Render the lines below as a JSON list of strings, one string per line, starting with the line that contains "Expand the Куда заказать address chevron" and running through the last line. Skip blank lines and leave the pictures out.
===== Dataset records
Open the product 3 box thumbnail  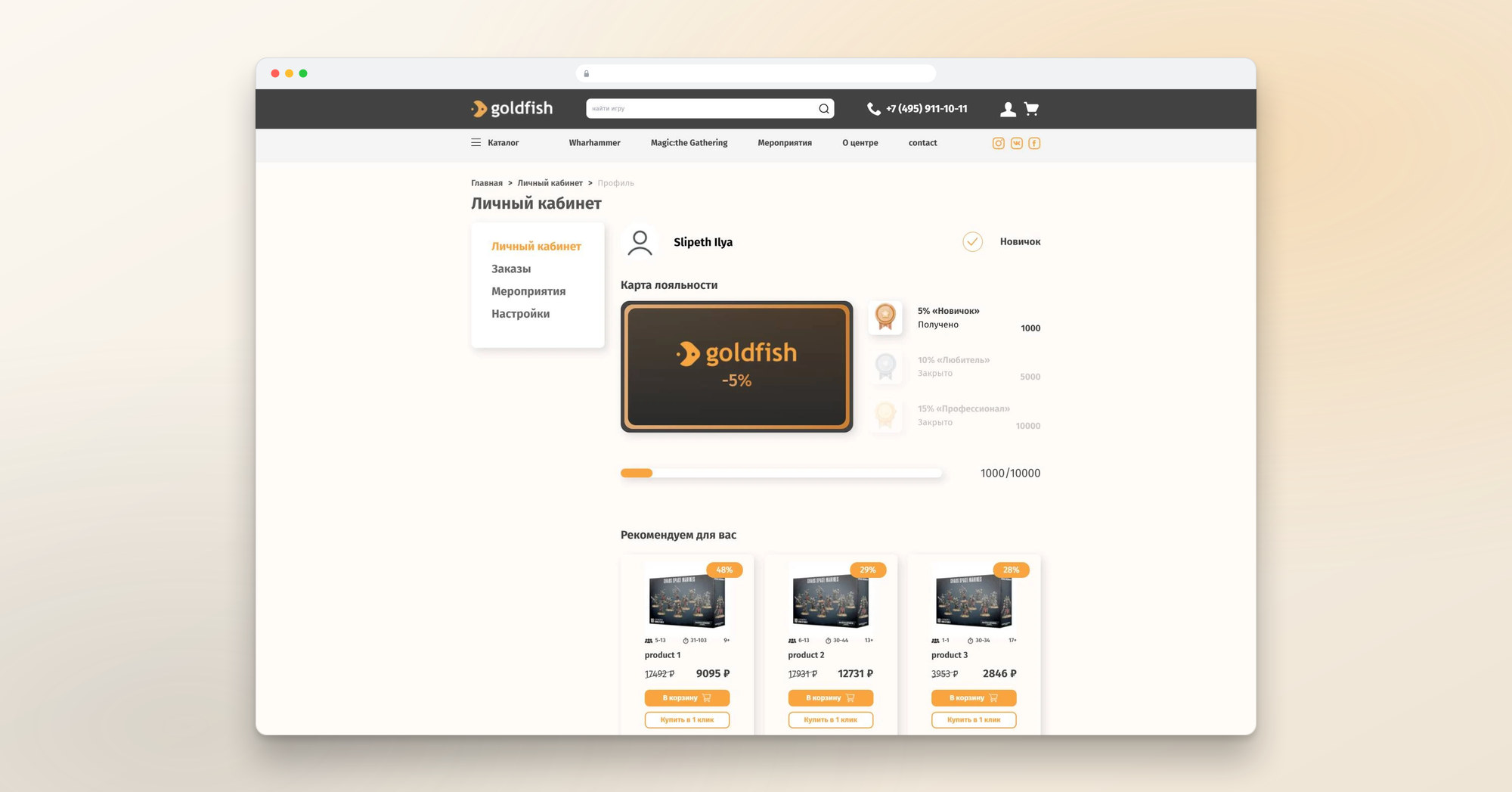point(973,601)
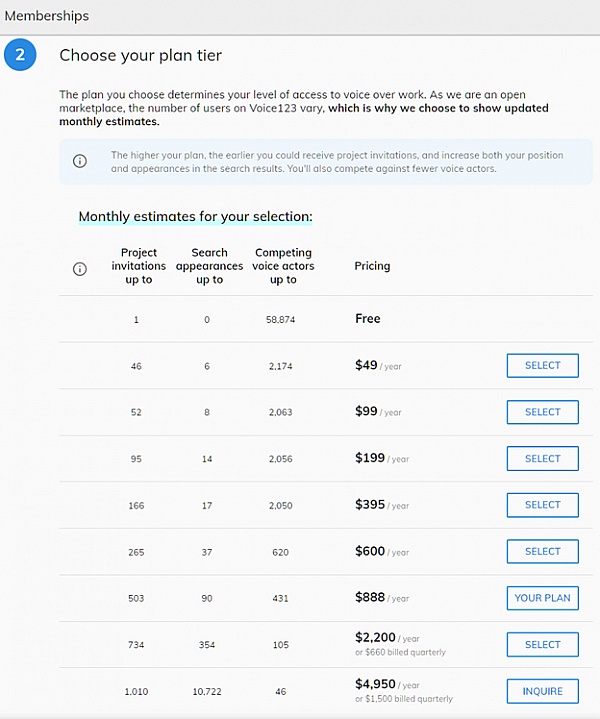
Task: Select the $99 per year plan
Action: pos(542,412)
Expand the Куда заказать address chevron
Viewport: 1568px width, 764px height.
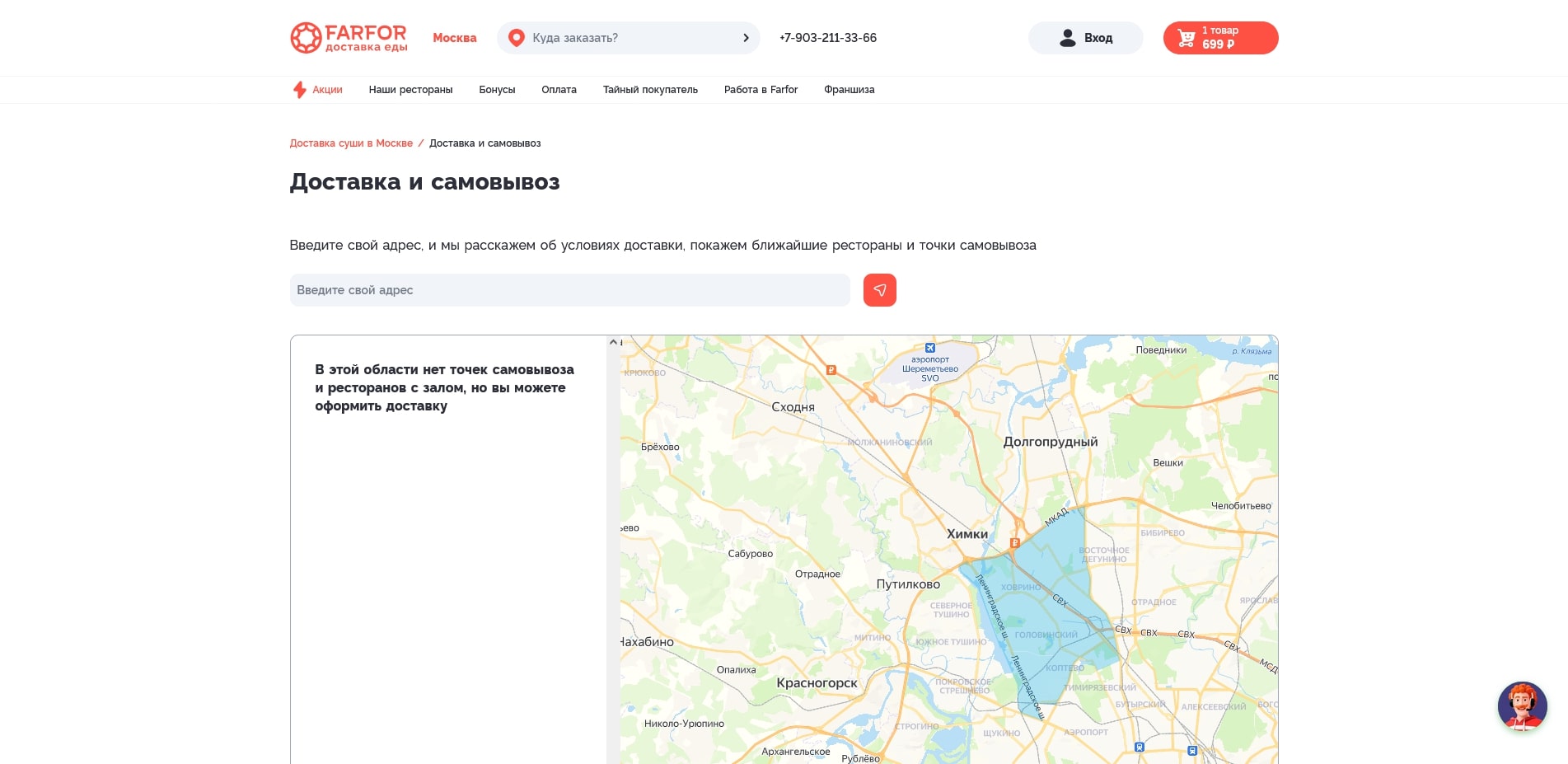tap(746, 38)
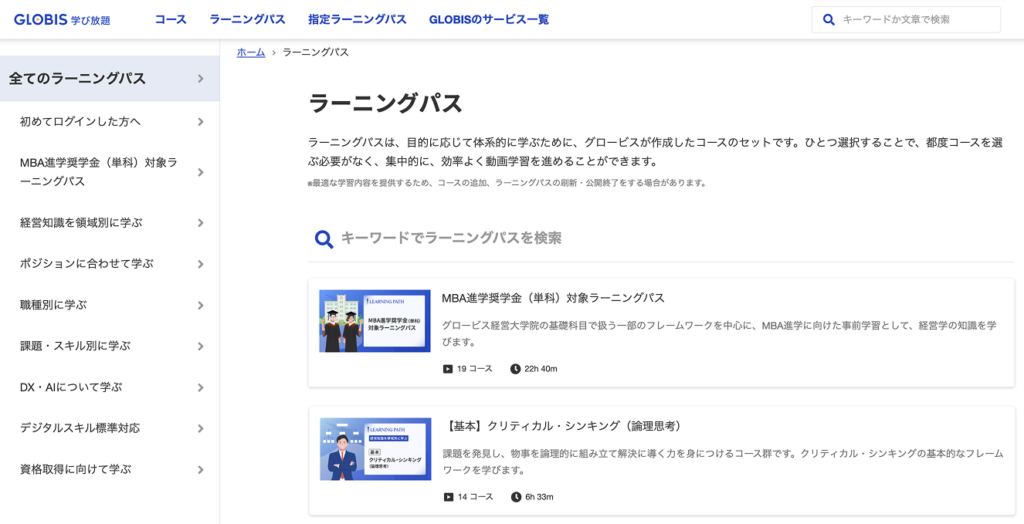1024x524 pixels.
Task: Open the クリティカル・シンキング learning path thumbnail
Action: point(375,449)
==========
[Task response]
[
  "Expand the Куда заказать address chevron",
  "Viewport: 1568px width, 764px height.",
  "tap(746, 38)",
  "1024x524 pixels.",
  "Task: Open the クリティカル・シンキング learning path thumbnail",
  "Action: point(375,449)"
]